Items from a data source
···

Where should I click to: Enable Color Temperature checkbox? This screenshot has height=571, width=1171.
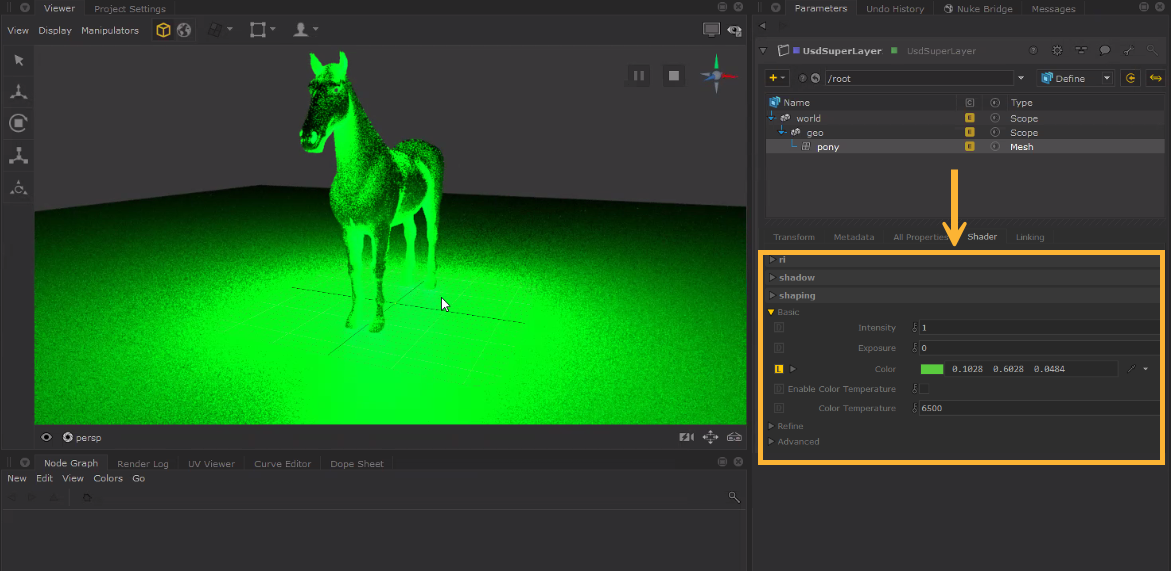tap(923, 389)
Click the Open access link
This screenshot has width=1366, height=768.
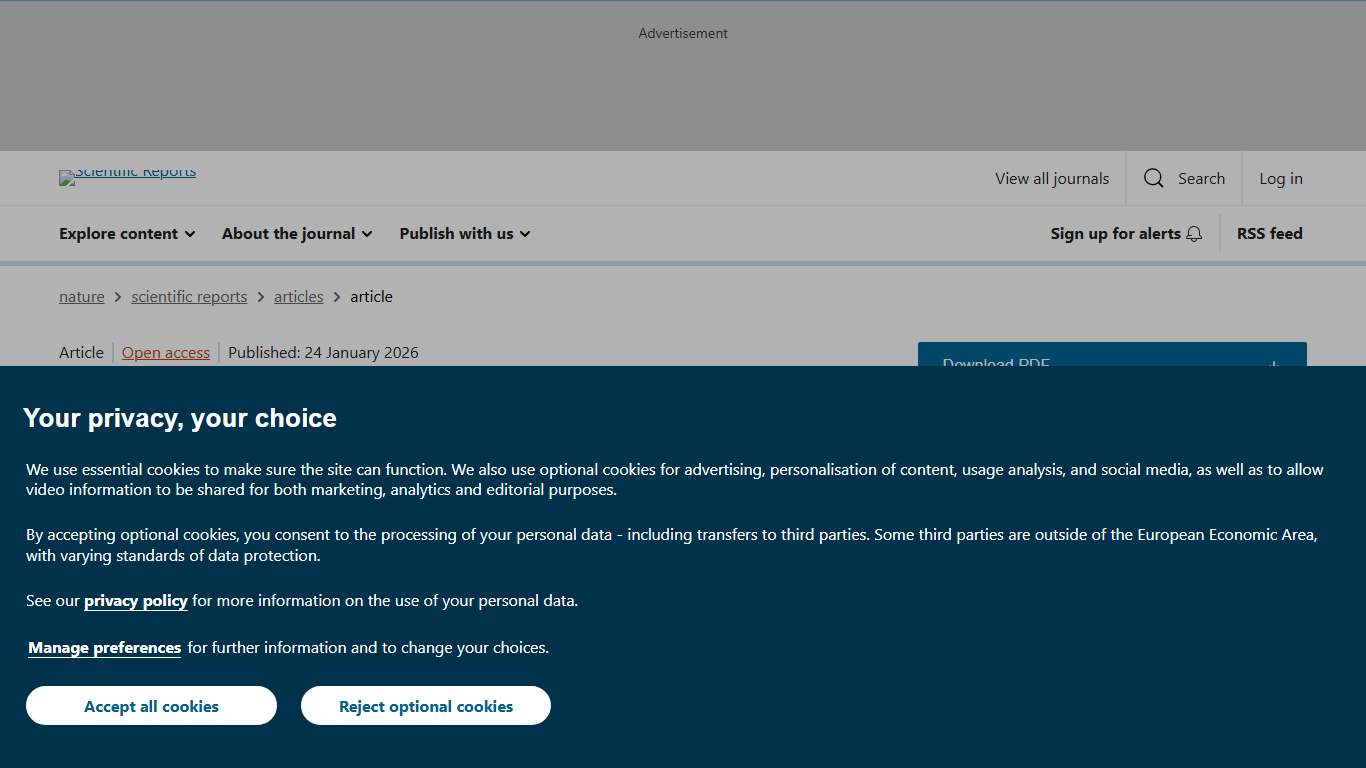point(166,352)
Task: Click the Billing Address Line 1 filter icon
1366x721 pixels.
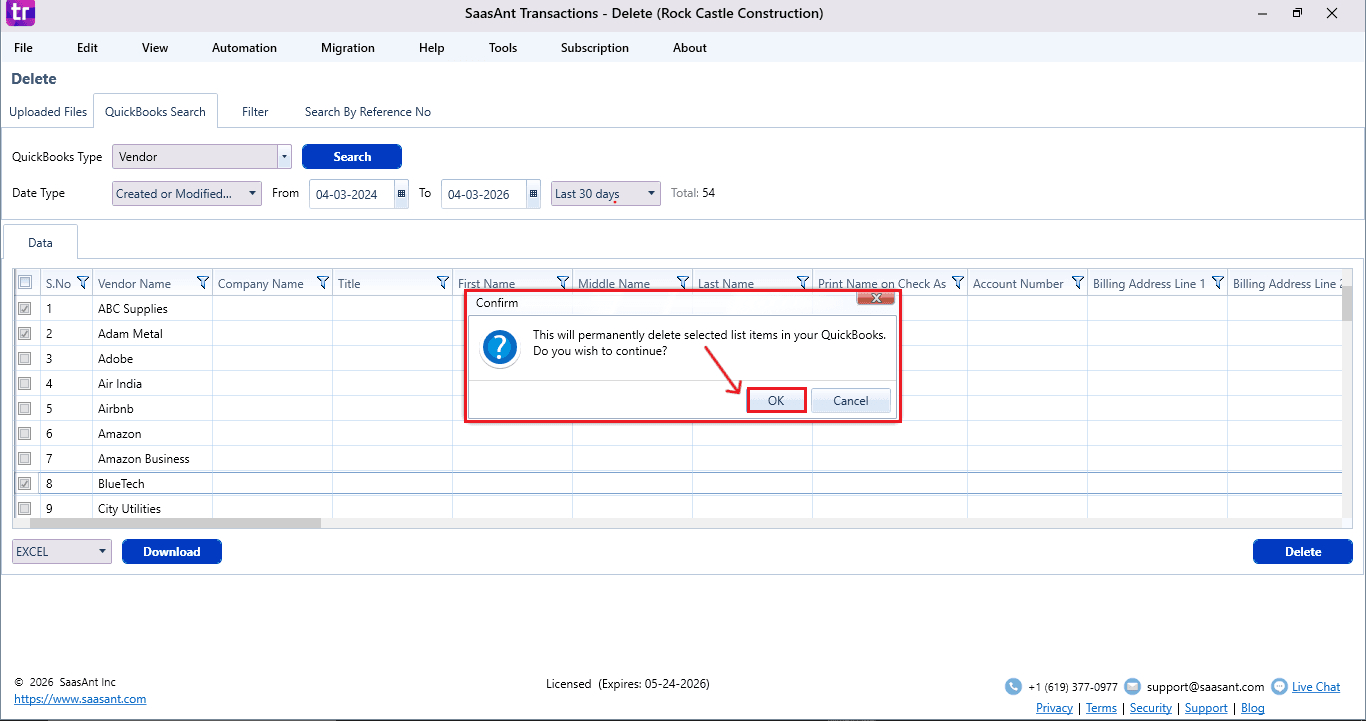Action: click(x=1218, y=283)
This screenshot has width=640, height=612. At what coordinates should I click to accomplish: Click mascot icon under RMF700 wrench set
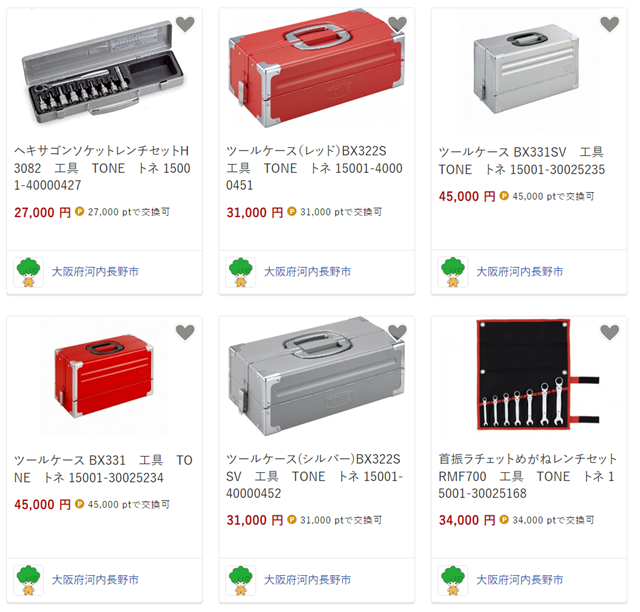tap(453, 580)
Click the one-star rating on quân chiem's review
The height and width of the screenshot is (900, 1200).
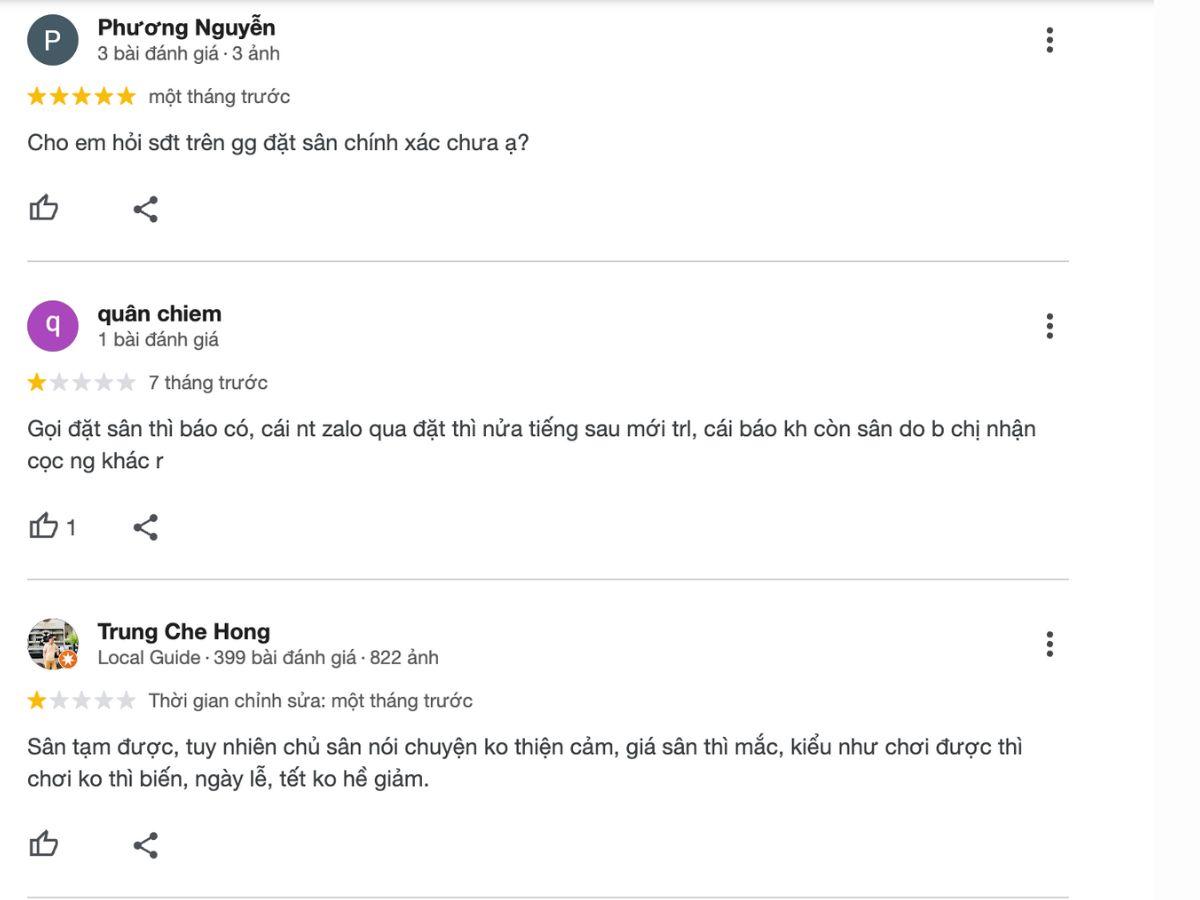81,382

···

### The task
Print the entries again exactly as they appear above. Do not print the pictures.

### Answer for the task
Where should I click to: Enable Color Temperature checkbox? This screenshot has height=571, width=1171.
tap(923, 389)
Click the Open access link
This screenshot has width=1366, height=768.
point(166,352)
Task: Click the Billing Address Line 1 filter icon
1366x721 pixels.
Action: click(x=1218, y=283)
This screenshot has width=640, height=612. At what coordinates should I click to accomplish: Click mascot icon under RMF700 wrench set
tap(453, 580)
Click the one-star rating on quân chiem's review
The height and width of the screenshot is (900, 1200).
81,382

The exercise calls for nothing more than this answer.